We've all said it in one form or another. "If I ran this company ..." "If I were in the White House ..." "If I got a chance to tell them what I think ..." Why not go all out: "If I were emperor of Earth ..." Just in case the rest of the world is listening, here are some things I would do if you elect me emperor of Earth.
Sunday, December 4, 2011
Illegal block?
If I were emperor of Earth, there would be some changes in football's rules that have resulted in too many nit-picking flags on kick returns.
Sunday, October 2, 2011
Short and sweet
If I were emperor of Earth, all "legal contracts" such as those utilized during online downloads of software will be short, clear and lacking legal jargon ... unlike the 4,196-word agreement the would-be emperor just clicked off as "read."
Thursday, August 4, 2011
Beeeep
If I were emperor of Earth, I would make it a misdemeanor to leave an answering message on one's voice mail instructing callers how to leave a voice mail, such as, "At the beep, leave your name, phone number and a brief message and we will call back as soon as possible."
Monday, May 2, 2011
Quiet leadership
If I were emperor of Earth and had to order an attack to kill a terrorist mastermind, you wouldn't hear me bragging about my role in it. Of course, as emperor, I wouldn't be facing re-election, either.
Friday, April 22, 2011
Wednesday, April 20, 2011
20 percent chance of accuracy
If I were emperor of Earth, I would require all weather forecasters to display their accuracy ratings, something like a baseball player's batting average.
Tuesday, March 22, 2011
Big boy counting
If I were emperor of Earth, the NCAA basketball tournament would be allowed to have play-in games if it wanted, but could not refer to them as Round 1.
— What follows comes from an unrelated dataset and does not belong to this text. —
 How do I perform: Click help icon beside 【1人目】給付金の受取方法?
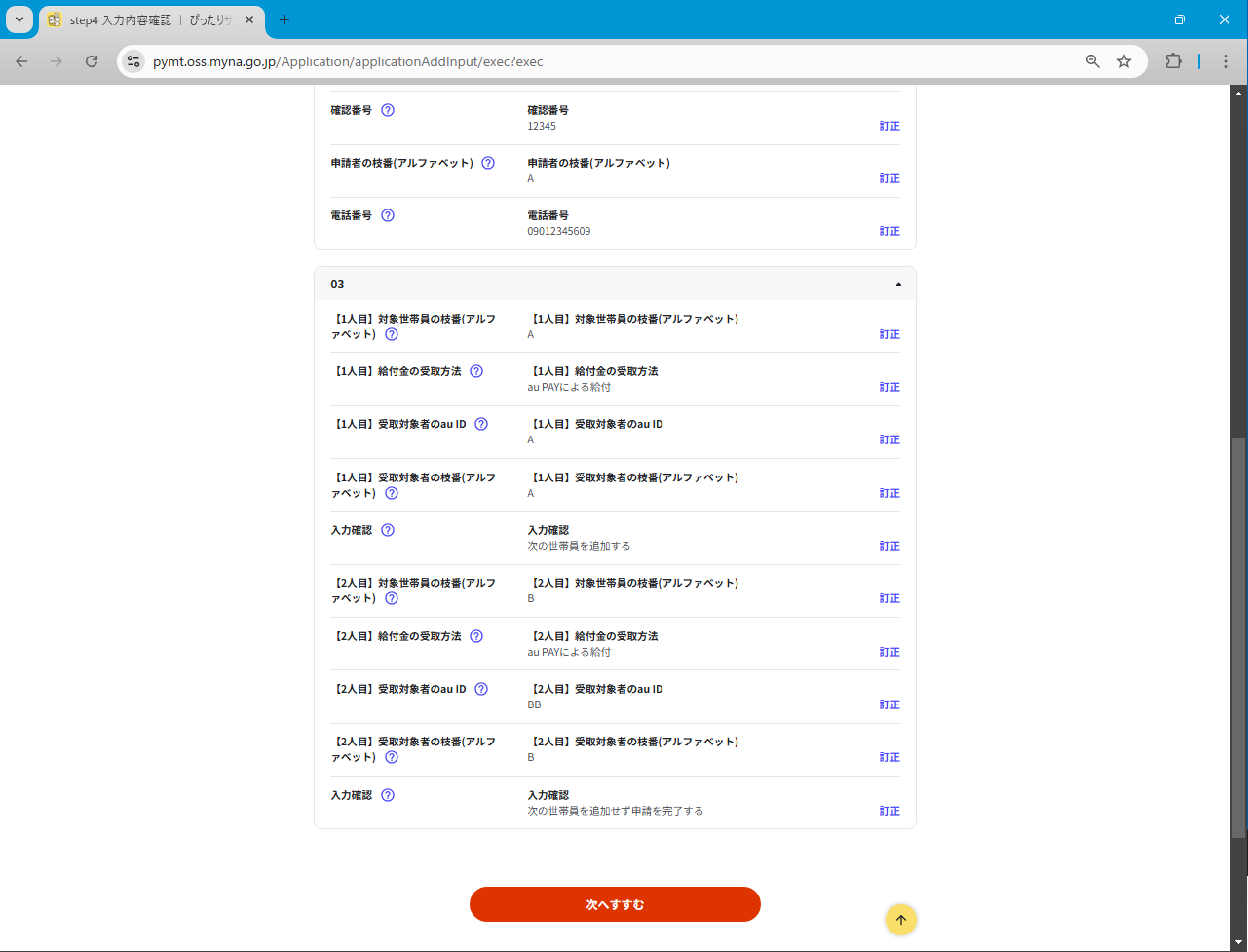(x=476, y=371)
Wednesday, February 23, 2011
Snooze alarm
If I were emperor of Earth, everyone would have a "do-over" for an occasional night of sleeplessness.
Tuesday, January 25, 2011
Hurrah
If I were emperor of Earth, I would order that everyone have one opportunity to be applauded like the U.S. president at the beginning of the State of the Union address.
Thursday, January 6, 2011
Ode to truth
If I were emperor of Earth, I would order an investigation to find out why Billy Joe MacAllister jumped off the Tallahatchie Bridge and whether that nice young preacher Brother Taylor knew more than he suggested.